June 28, 2021 @ 12:30 PM

F. A. Hayek was an Austrian economist who became a British citizen to escape Nazi controlled Austria. He wrote a classic book entitled, The Road to Serfdom. In the book, Hayek warned both Britain and America that socialist sympathies could easily lead the United Kingdom and the United States into the same nightmare that Hitler’s National Socialist Party had dreamed up in Nazi Germany.

 

In his classic work, The Road to Serfdom, Hayek warned of how a democratic nation could be fast tracked into a socialist state by its government’s invoking of War Powers. Whereas government’s usurpation of control over an increasingly dependent citizenry normally requires incremental implementation of piecemeal changes, it can be done in one fell swoop in a time of war, since the invoking or War Powers enables the government, under the guise of protecting and preserving the republic, to nationalize the country’s private industry and to nullify its citizens’ individual rights and freedoms.

 

Realizing the seductive power of war, cunning politicians often invoke war metaphors to lessen public resistance to intrusions into personal privacy, to confiscations of personal property, and to interference with personal liberties. It’s all done, according to Hayek, with little or no public resistance, since the public is led to believe that it’s necessary for the sake of national security, public safety, and each one’s personal survival.

 

Hayek goes on to point out that war metaphors are more dangerous than real war, since they are perpetual.

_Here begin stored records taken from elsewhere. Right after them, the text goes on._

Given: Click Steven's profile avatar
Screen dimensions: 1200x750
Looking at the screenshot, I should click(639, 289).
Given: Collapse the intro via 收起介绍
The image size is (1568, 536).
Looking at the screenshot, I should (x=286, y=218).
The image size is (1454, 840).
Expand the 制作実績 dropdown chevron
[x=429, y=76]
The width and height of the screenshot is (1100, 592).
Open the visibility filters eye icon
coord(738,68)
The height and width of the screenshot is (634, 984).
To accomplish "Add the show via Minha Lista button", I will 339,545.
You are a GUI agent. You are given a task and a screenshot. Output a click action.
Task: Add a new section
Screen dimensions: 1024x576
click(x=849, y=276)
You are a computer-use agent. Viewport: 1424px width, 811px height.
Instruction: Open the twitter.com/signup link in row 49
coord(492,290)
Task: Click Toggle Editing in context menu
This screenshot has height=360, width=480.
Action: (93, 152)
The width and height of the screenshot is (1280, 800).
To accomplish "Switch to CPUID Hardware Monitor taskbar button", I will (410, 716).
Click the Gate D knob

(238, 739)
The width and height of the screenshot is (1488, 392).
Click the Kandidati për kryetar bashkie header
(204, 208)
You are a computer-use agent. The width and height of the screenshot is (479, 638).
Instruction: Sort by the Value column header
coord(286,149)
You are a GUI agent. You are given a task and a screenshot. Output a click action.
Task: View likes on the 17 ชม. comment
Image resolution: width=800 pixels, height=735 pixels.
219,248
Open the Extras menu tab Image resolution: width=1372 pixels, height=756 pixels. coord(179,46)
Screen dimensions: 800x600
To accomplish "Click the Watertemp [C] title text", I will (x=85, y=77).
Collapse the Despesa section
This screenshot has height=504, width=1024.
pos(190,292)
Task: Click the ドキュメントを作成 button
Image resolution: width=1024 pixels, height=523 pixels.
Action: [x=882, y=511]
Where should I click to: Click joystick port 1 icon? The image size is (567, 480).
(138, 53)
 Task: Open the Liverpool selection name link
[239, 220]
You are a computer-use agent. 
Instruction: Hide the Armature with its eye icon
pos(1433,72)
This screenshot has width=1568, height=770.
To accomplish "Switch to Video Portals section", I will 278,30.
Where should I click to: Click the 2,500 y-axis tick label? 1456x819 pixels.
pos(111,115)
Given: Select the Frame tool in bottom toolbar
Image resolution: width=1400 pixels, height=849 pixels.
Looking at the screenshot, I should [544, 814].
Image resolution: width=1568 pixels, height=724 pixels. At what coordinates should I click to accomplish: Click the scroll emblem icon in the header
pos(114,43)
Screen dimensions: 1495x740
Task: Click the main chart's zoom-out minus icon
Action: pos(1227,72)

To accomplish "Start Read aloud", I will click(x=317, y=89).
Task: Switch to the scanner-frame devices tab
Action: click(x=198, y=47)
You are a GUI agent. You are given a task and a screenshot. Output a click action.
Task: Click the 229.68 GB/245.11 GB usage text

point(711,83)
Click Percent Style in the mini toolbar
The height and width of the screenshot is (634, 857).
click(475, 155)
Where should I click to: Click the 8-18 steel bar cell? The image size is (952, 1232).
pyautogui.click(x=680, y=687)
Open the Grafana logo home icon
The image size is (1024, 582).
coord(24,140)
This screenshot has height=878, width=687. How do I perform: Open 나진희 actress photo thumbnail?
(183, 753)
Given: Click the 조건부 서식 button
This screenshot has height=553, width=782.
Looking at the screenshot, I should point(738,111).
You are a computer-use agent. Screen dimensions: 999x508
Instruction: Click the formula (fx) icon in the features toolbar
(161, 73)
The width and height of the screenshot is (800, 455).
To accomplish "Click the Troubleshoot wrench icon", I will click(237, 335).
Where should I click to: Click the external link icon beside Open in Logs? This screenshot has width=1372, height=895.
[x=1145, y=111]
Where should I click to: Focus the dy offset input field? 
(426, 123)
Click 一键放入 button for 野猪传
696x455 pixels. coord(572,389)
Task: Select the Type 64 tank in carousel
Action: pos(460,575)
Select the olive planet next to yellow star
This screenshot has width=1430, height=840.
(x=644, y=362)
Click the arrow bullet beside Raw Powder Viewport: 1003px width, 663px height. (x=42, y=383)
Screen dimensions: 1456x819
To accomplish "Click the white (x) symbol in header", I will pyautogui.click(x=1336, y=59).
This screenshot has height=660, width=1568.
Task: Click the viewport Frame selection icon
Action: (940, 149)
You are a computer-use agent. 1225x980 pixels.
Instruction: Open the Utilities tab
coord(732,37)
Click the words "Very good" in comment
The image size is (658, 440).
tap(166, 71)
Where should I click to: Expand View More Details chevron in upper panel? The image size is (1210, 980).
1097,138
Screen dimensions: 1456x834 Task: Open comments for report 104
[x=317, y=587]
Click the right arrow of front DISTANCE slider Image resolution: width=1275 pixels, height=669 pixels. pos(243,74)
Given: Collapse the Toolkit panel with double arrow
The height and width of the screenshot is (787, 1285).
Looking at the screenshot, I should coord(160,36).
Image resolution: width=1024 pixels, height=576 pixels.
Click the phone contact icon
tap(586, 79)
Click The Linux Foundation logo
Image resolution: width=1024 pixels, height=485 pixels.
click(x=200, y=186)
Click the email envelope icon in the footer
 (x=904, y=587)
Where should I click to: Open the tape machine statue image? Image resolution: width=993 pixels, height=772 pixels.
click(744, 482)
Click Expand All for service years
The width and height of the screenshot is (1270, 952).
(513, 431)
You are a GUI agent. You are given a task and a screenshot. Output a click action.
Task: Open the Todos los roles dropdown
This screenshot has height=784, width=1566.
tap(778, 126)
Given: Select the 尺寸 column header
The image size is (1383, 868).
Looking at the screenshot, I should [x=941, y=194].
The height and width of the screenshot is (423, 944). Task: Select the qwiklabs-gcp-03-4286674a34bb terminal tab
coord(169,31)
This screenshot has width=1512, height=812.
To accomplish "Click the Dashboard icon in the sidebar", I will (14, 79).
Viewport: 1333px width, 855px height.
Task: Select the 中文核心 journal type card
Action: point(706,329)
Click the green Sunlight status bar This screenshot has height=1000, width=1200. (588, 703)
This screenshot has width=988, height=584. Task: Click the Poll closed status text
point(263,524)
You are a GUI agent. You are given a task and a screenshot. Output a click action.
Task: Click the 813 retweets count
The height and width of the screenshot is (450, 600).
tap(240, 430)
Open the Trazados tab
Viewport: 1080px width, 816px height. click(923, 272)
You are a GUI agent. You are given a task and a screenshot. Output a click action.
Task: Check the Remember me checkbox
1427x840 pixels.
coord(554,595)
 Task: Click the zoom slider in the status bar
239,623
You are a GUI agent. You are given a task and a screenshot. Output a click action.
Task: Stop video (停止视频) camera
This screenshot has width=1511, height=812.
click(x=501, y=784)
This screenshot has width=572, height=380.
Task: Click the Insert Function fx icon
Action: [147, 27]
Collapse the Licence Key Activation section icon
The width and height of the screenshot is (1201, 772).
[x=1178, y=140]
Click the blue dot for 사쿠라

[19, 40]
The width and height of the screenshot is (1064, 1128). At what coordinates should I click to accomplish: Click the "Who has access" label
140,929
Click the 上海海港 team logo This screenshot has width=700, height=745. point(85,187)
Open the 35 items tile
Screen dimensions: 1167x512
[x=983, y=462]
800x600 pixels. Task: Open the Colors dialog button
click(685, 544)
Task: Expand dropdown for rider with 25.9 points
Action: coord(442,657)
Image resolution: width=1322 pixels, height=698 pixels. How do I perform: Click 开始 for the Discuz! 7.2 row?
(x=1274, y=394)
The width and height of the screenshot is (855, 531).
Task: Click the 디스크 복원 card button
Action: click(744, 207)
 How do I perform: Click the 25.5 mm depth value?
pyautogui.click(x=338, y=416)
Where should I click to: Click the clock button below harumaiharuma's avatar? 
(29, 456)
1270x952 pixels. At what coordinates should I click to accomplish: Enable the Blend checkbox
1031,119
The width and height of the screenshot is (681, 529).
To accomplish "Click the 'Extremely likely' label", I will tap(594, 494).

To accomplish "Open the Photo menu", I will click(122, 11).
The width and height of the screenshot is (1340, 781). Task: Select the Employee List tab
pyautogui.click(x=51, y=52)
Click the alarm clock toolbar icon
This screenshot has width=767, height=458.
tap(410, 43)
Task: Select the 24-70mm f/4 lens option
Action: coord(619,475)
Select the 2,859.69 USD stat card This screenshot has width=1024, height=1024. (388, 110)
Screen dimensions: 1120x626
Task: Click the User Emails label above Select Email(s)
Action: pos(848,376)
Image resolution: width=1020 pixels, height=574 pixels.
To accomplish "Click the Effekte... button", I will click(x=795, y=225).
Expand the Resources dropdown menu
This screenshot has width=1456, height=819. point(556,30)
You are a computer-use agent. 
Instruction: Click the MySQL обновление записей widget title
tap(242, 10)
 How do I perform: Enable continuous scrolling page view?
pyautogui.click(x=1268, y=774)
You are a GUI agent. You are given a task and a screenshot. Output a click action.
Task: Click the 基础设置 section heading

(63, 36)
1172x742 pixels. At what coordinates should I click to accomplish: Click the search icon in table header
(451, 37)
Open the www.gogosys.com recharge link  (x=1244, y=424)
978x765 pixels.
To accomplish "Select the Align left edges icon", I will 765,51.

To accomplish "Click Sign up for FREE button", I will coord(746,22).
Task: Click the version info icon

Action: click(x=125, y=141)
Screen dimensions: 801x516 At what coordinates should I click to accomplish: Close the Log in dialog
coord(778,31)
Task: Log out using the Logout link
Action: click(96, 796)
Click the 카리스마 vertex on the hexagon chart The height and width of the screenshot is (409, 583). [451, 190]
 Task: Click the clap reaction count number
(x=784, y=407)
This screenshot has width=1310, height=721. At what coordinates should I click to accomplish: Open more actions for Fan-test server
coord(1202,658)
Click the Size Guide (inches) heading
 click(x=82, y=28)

Having no “logical endpoint,” Hayek argued that they “may be invoked forever.” They provide cunning politicians with perpetual emergencies, which they can use as never-ending cover for their ever-increasing confiscation of our hard-earned tax dollars, as well as their ever-increasing intrusion into our constitutional rights and privileges.

 

In light of the above, stop and consider for a moment all of the war metaphors being employed by America’s modern-day Machiavellians. For instance, we incessantly hear about our government’s ongoing wars on such things as poverty, drugs, terror, climate change, systemic racism, gun violence, and the coronavirus pandemic. All these “wars” are supposedly being courageously fought by our government for our good, at the same time our government digs its hand deeper and deeper into our taxpayer pockets and limits our individual liberties more and more. Yet, the American people, or should I say sheeple, are ever more beholden to a brave and benevolent Uncle Sam, who is ever-tightening his iron-fisted grip on us, in order to guard us from every ghoul and goblin he can conjure up.